Please copy out the whole refining comment below, word for word.

### Page text

________________________

The problem with it is that the business is a pure commodity business that is highly capital intensive with huge risk if you F something up. It has prolonged stretches where it loses money or just breaks even and then once a decade the sun shines on the dog's ass. No American company is willing to commit to material capital expenditure and Aramco owns the biggest refinery in the US.
The entire fucking modern economy is derived from the distillation tower in these giant refineries. None of these chucklefuck politicians understand that. The refinery heats crude up and it breaks into different fuels depending on the length of hydrocarbons. The process creates propane, butane, regular gas, jet fuel, diesel fuel, heavy oils that ships use and shit that becomes asphalt and roofing tar. Even if you could electrify the entire passenger fleet overnight, it's gonna be a helluva long time before any substitute for jet fuel or that heavy oil they use to carry your undies across the Pacific from China comes around.
A lot of the problem with interpreting the refining data is that there's no clear cut method for determining what's included in capacity. There's a lot of capacity out there right now not being considered because it got shut down during the germ and hasn't been restarted yet. That capacity can go online quickly relative to new construction, and it will once price and demand cross each other.

________________________

### Record excerpts
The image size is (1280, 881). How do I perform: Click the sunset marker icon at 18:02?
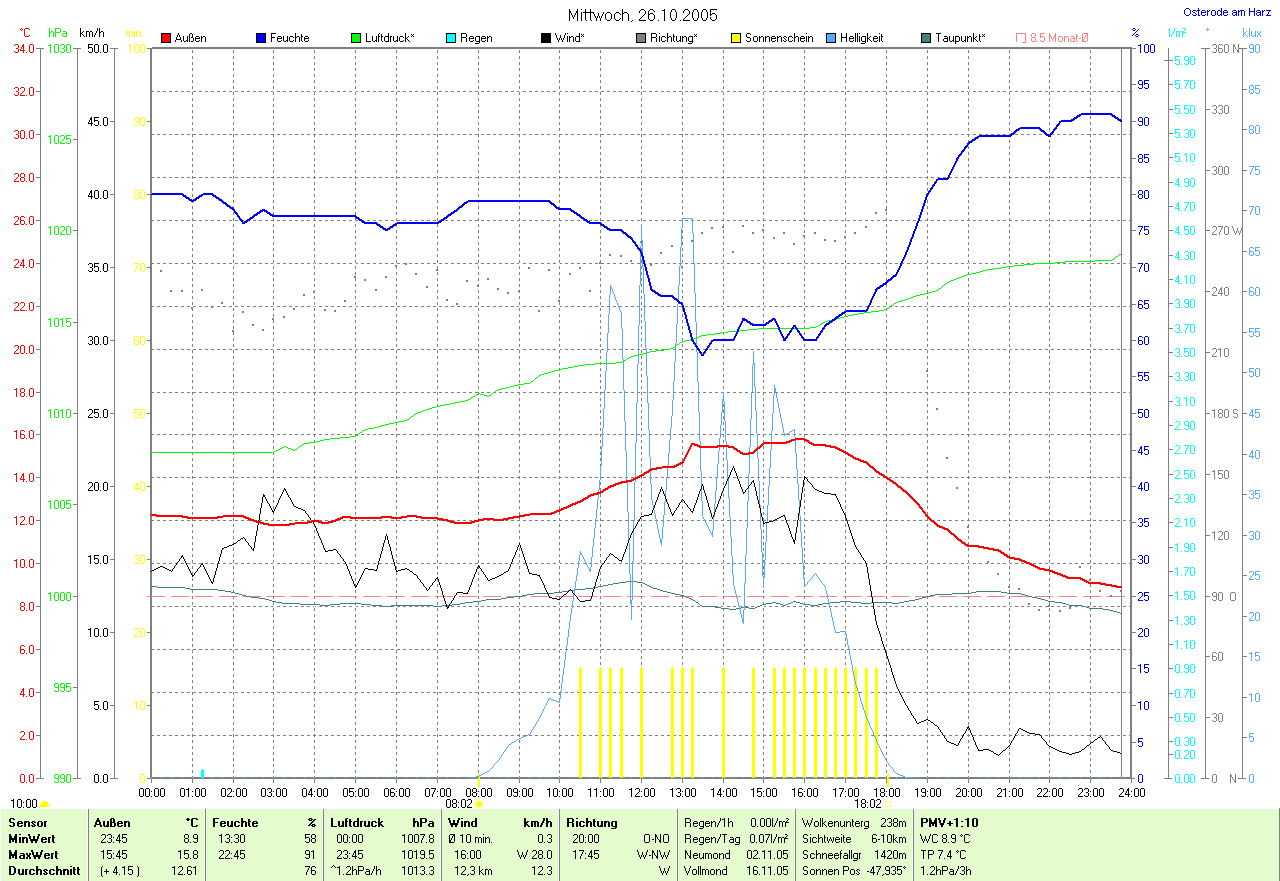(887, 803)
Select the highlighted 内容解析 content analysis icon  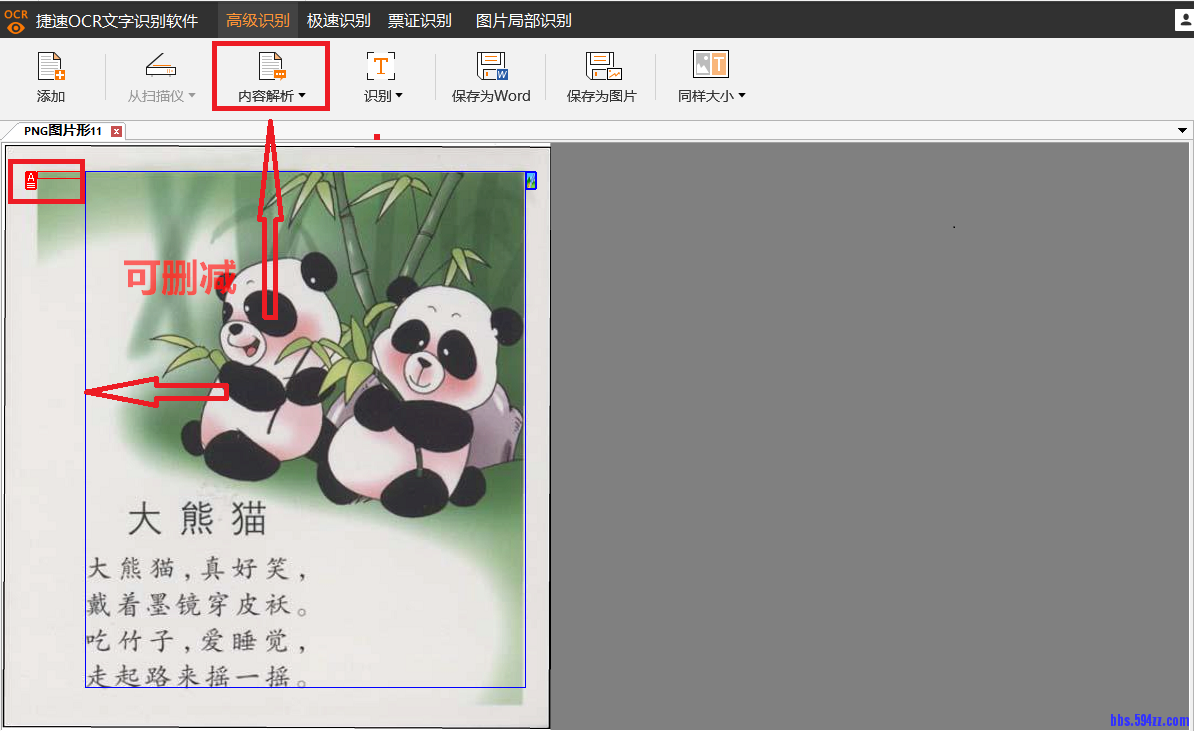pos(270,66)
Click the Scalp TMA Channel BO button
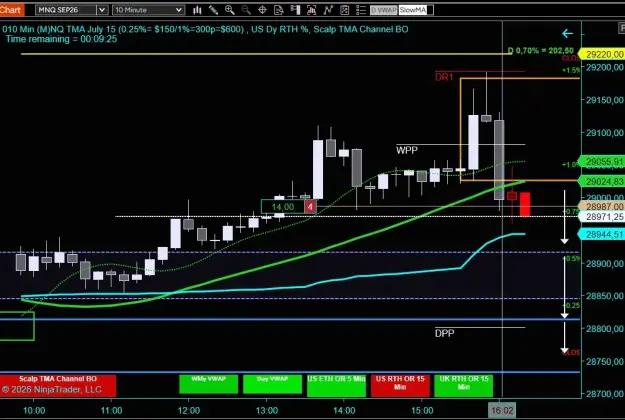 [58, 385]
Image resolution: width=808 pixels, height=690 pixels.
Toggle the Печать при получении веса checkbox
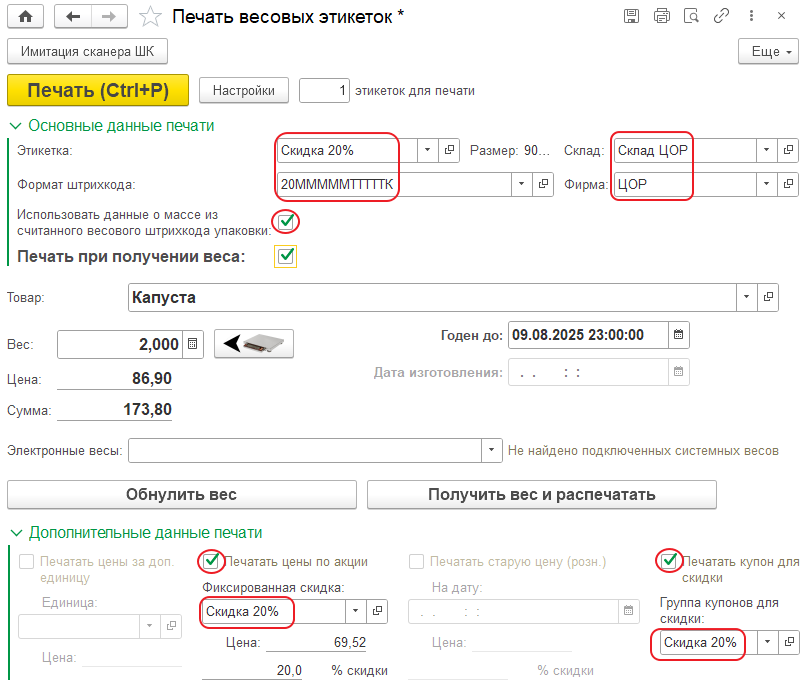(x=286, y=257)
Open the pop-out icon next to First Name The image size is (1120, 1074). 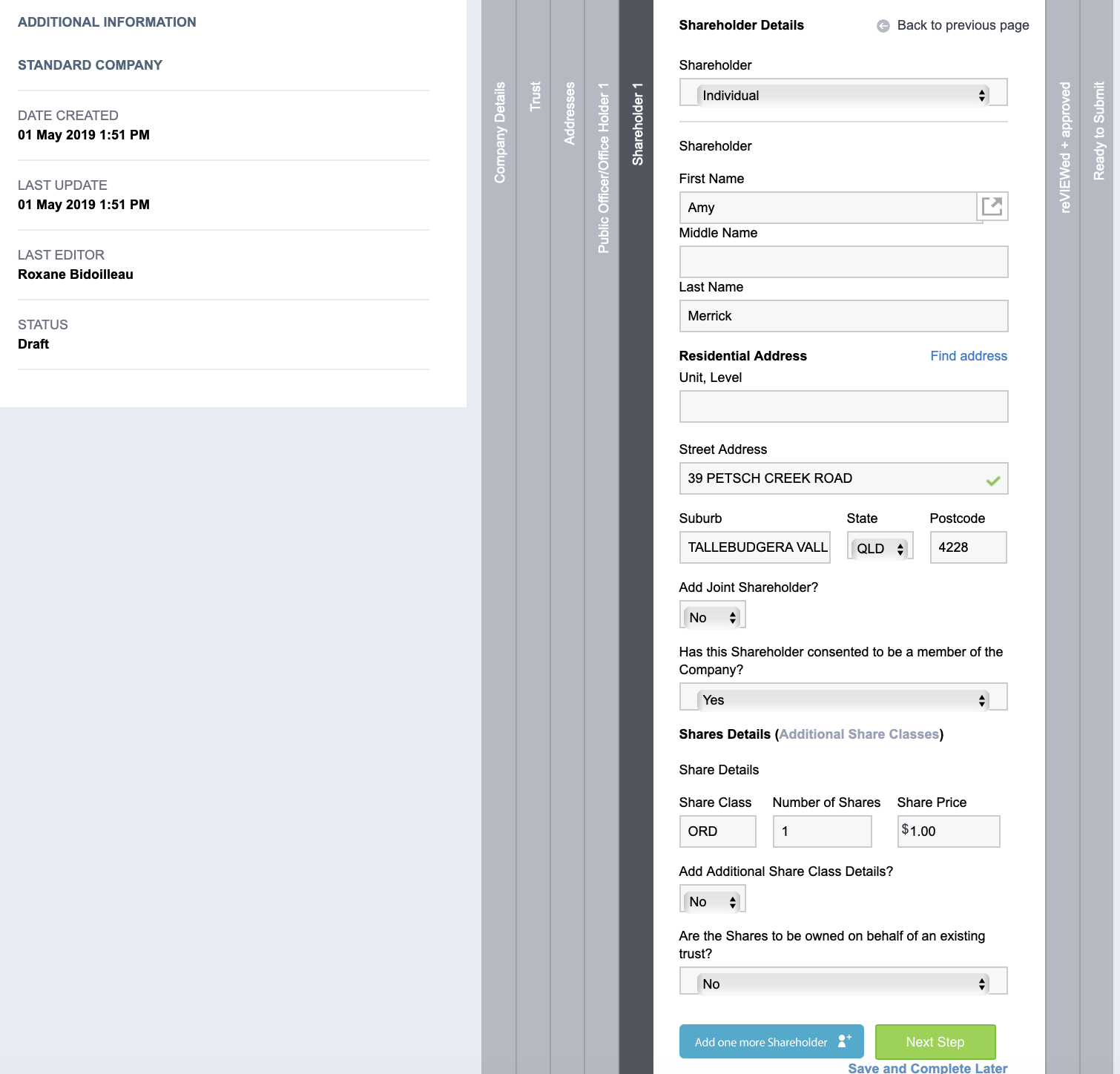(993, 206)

________________________

### Task answer
The problem with it is that the business is a pure commodity business that is highly capital intensive with huge risk if you F something up. It has prolonged stretches where it loses money or just breaks even and then once a decade the sun shines on the dog's ass. No American company is willing to commit to material capital expenditure and Aramco owns the biggest refinery in the US.
The entire fucking modern economy is derived from the distillation tower in these giant refineries. None of these chucklefuck politicians understand that. The refinery heats crude up and it breaks into different fuels depending on the length of hydrocarbons. The process creates propane, butane, regular gas, jet fuel, diesel fuel, heavy oils that ships use and shit that becomes asphalt and roofing tar. Even if you could electrify the entire passenger fleet overnight, it's gonna be a helluva long time before any substitute for jet fuel or that heavy oil they use to carry your undies across the Pacific from China comes around.
A lot of the problem with interpreting the refining data is that there's no clear cut method for determining what's included in capacity. There's a lot of capacity out there right now not being considered because it got shut down during the germ and hasn't been restarted yet. That capacity can go online quickly relative to new construction, and it will once price and demand cross each other.